# ipod



## MYGOBYRULES (Dec 31, 2005)

Being a truck driver and averaging around 300 miles a day in Atlanta traffic I have noticed (since I have a good view inside cars) that EVERYONE has an ipod, including myself. I was just wondering what other people are listening to. What is in their most played list? I know this is a random question but I have alot of time to think about this kind of stuff everyday.


----------



## CVV1 (Oct 7, 2005)

http://www.chidos.net I hate Ipods, they can go die, i like Creative Zen Micros, i dont have one but my brother did and i have a creative zen xtra. Dont buy Ipods. I like to listen to a band called Chiodos, they are great


----------



## goodie (Sep 2, 2005)

Just got a creative MUVO for X-mas. Its a cheap one from WalMart. I love it. I didnt care about how much music it could hold, if it did video,ect..... I just wanted something small to take snowboarding or riding my motorcycle. 

Music:
Foo Fighters
Turbonegro
Supersuckers
Drive By Truckers
Pixies
and a wide spread of other bands


----------



## IloveCichlids (Jul 11, 2005)

I have never had an Ipod but did have a Dell Jukebox, it was great, although I sold it to myu best friend becouse I hardly ever used it after I got my mp3 ready head unit for my truck.. the sound from the mp3 disks were so much better than comming out of the Jukebox. It was great for my trip to Houston and San Diego though.


----------



## bichirboy (Dec 24, 2005)

My playlist consists of

Dave Matthews


----------



## AshleytheGreat (Jul 24, 2005)

I personally dont have an ipod. I've come to a conclusion thats I've spent wayyyyy to much money on cds and that it would be a waste not to use them,  

My music:
The Spill canvas
Soasin
Jamison Parker
Valencia
Panic! At The Disco


...Eminem


----------



## Guest (Jan 26, 2006)

^^ agreed. I loooove my creative zen sleek. i dont understand what the big deal with the video ipods are....i wouldnt really want to stare at a 2" screen and watch a movie with horrible sound quality. i watched a little bit of Star Wars Episode II on my friends, and it sucked.
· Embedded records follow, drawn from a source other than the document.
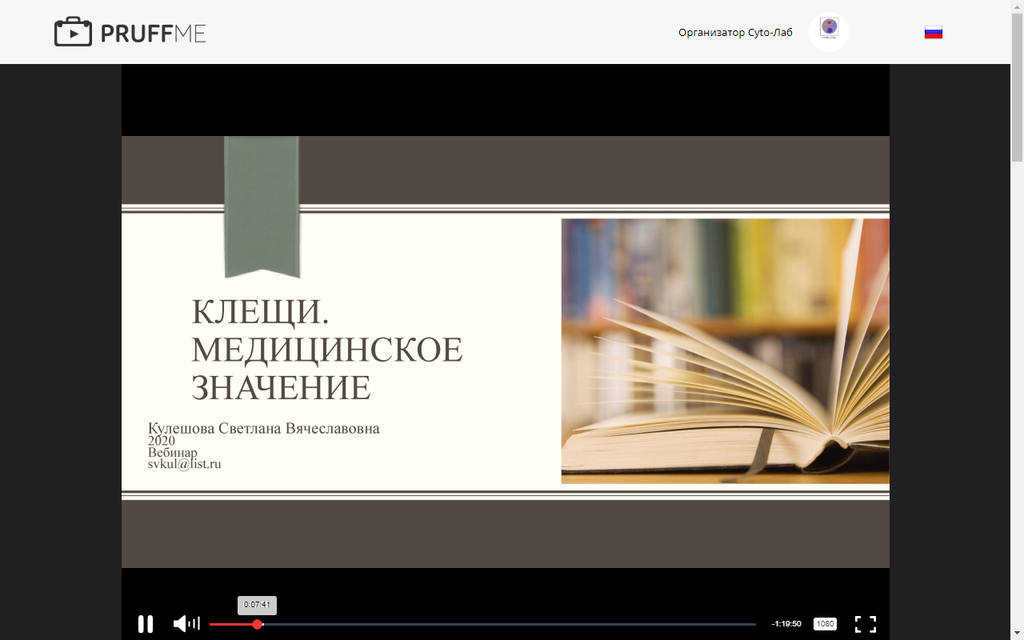Open the Russian flag language selector

933,32
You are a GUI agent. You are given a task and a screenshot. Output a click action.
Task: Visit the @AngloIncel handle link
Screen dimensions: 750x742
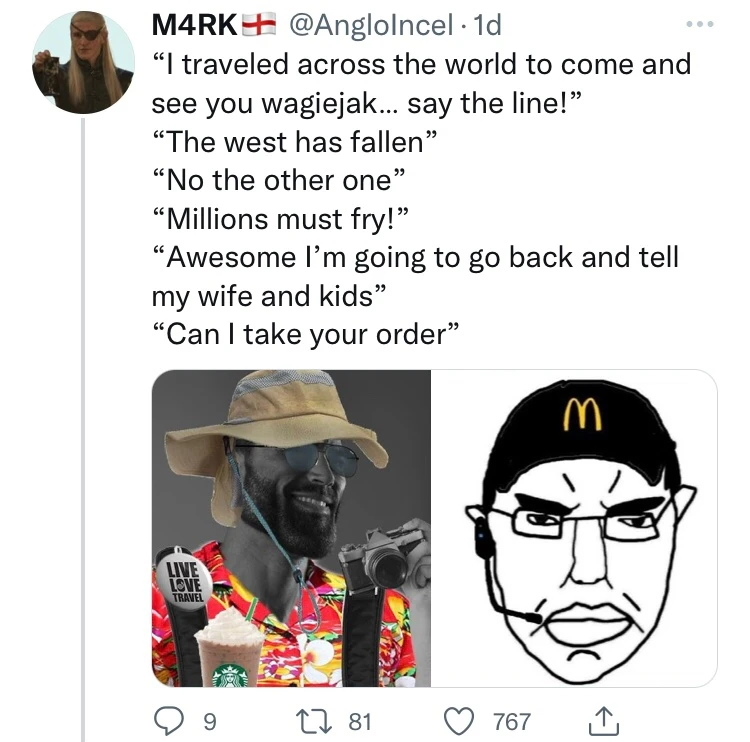[x=371, y=25]
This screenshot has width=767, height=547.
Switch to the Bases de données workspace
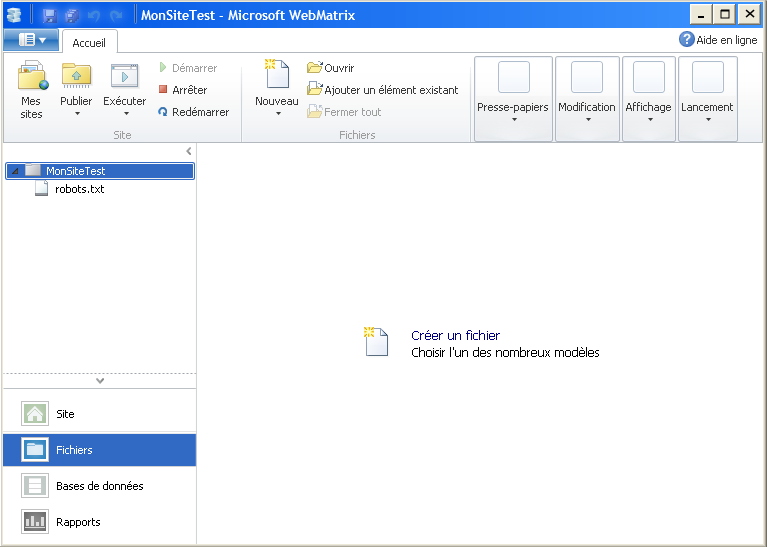[x=99, y=486]
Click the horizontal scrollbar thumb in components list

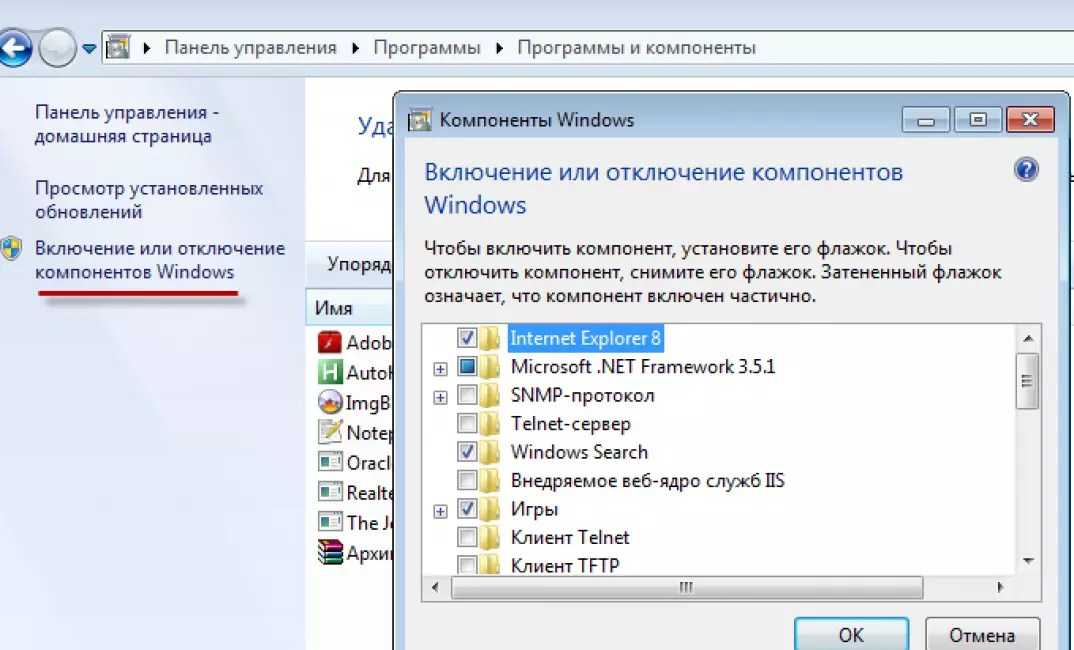(687, 588)
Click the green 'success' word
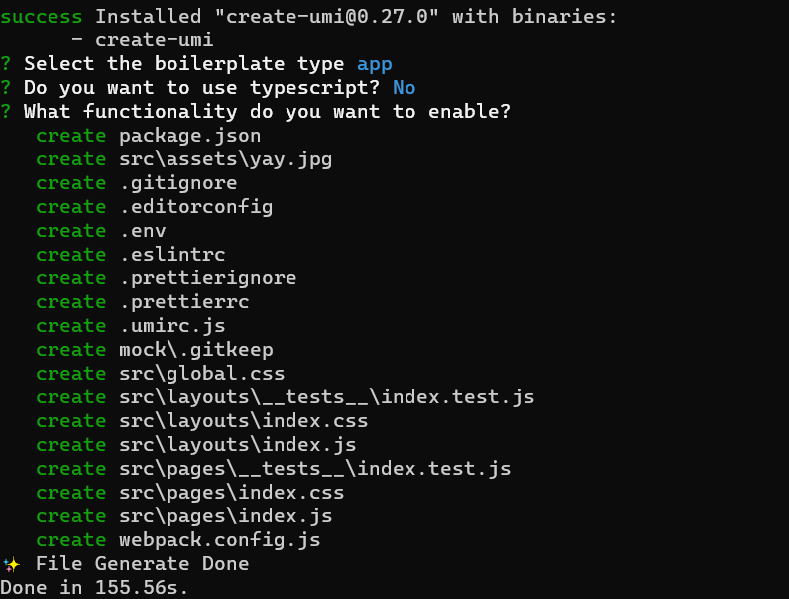 click(41, 17)
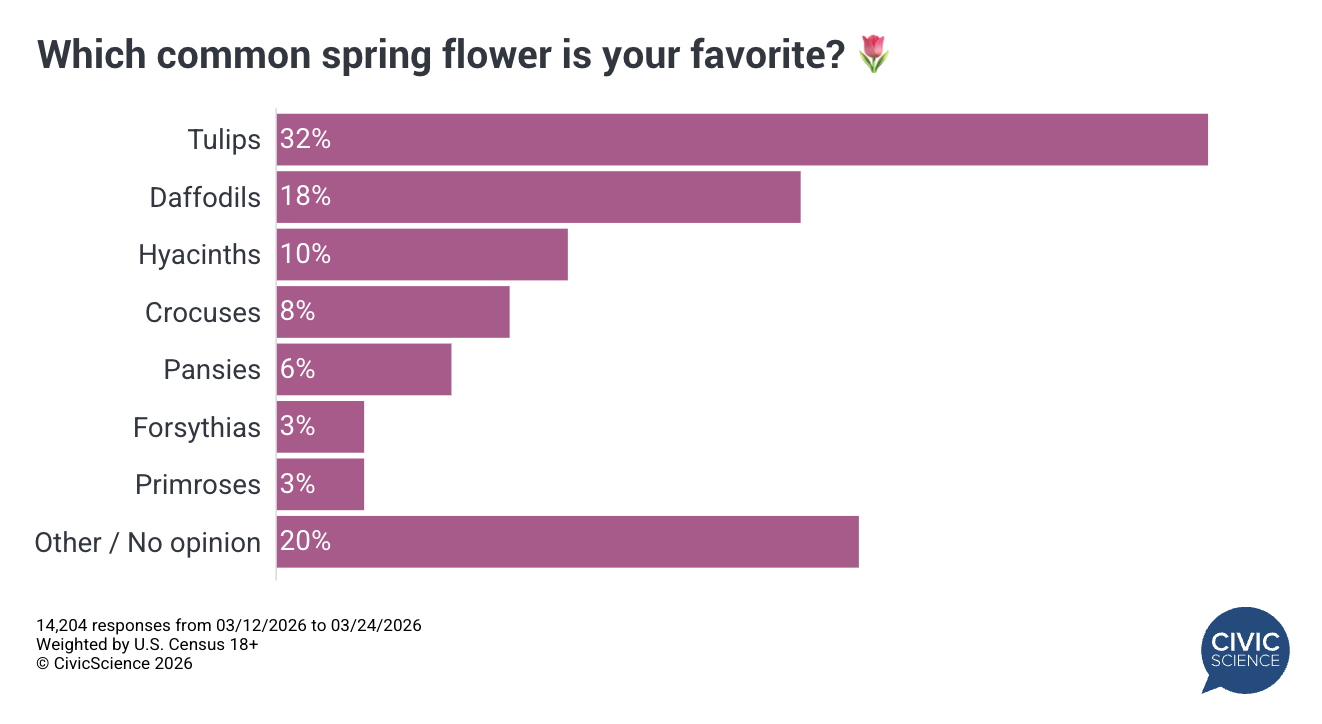Select the Primroses 3% bar
Screen dimensions: 1322x724
[x=320, y=484]
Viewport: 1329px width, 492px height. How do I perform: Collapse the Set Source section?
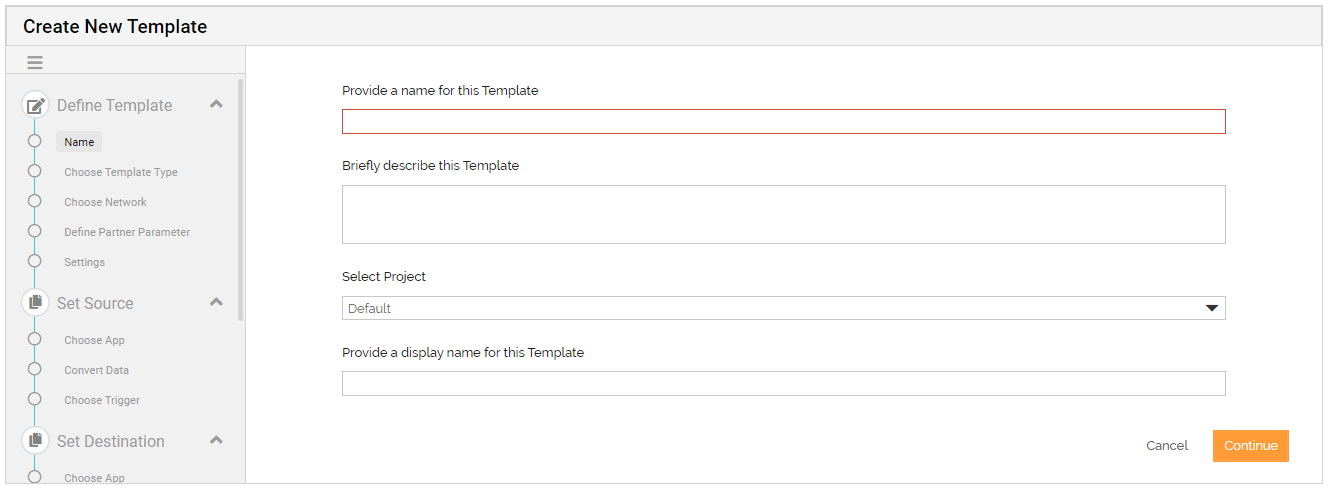click(216, 302)
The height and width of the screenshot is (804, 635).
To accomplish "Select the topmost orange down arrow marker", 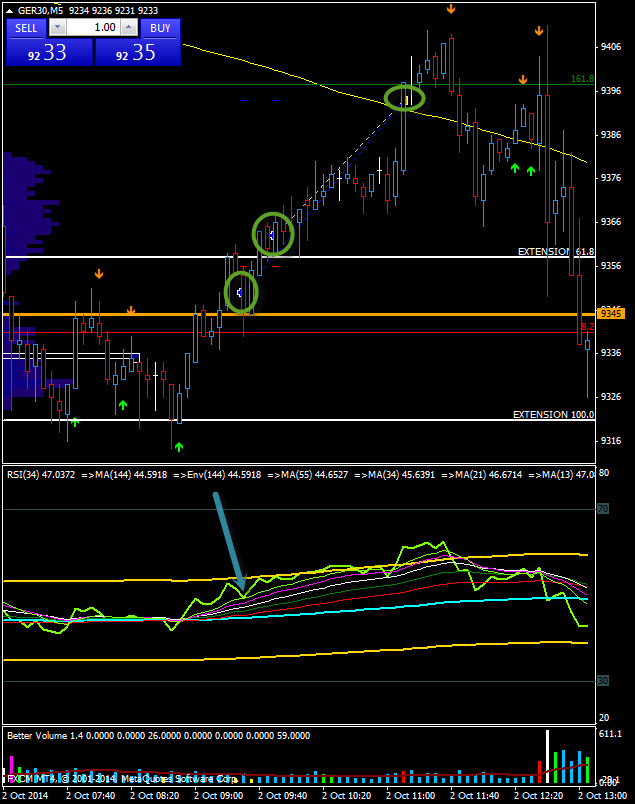I will pyautogui.click(x=451, y=9).
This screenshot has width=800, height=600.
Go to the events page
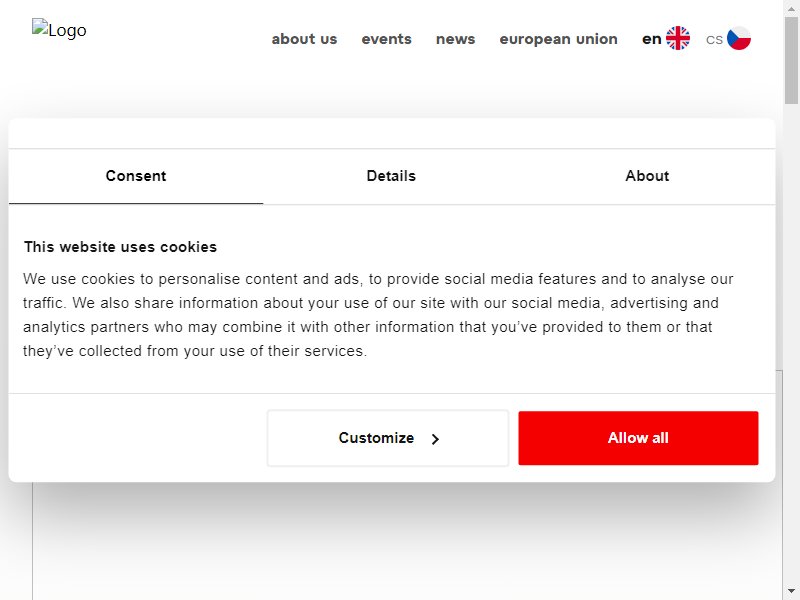386,39
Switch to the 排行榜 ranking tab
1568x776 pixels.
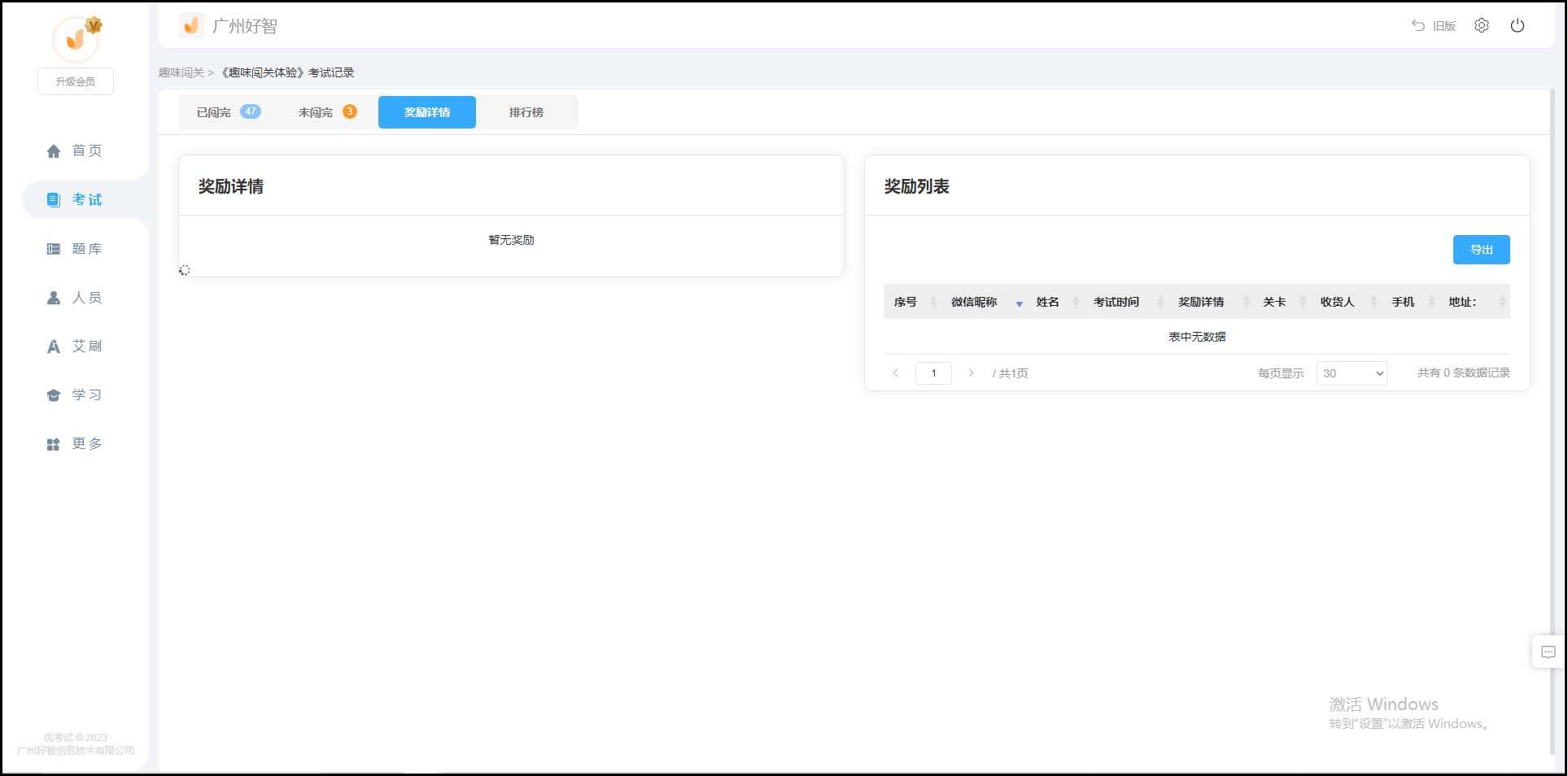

The big action parts that need to sound awesome just sounded like a clash of crap.


----------



## Jonno (May 22, 2005)

I'm an ipod man and i have on mine:

Muse
Keane 
Embrace
Foo Fighters 
Kaiser Cheifs 
Franz Ferdinand 
Pink Floyd
Queen
Supergrass

and the list goes on.....


----------



## bichirboy (Dec 24, 2005)

I have been looking for an MP3 player. I am thinking about either a Creative Labs or Dell DJ.


----------



## MYGOBYRULES (Dec 31, 2005)

sorry, didnt realize ipods made you people so angry


----------



## Jonno (May 22, 2005)

well i love my ipod always using it when i'm out but some ppl like them and some people dnt, Its a bit like Marmite

- Jonno


----------



## MYGOBYRULES (Dec 31, 2005)

I guess I will take your word for it. (I dont know what Marmite is) It sounds like we are the only ones that like ipods.


----------



## Cliffizme2 (Oct 15, 2005)

Hank Williams, The All-American Rejects, Chevelle, Nickelback, Foo Fighters, Goo Goo Dolls, Incubus, Johnny Cash, Shinedown, Theory of a Deadman, Fuel.

I don't have an Ipod just because I think they are a rip off when you can get something just like it for half the price, but everyone wants to have the new name brand fad. Plus the only time I really want to use one is when I run races (my hobby) and it gets lonely when your running 13 miles. :lol:


----------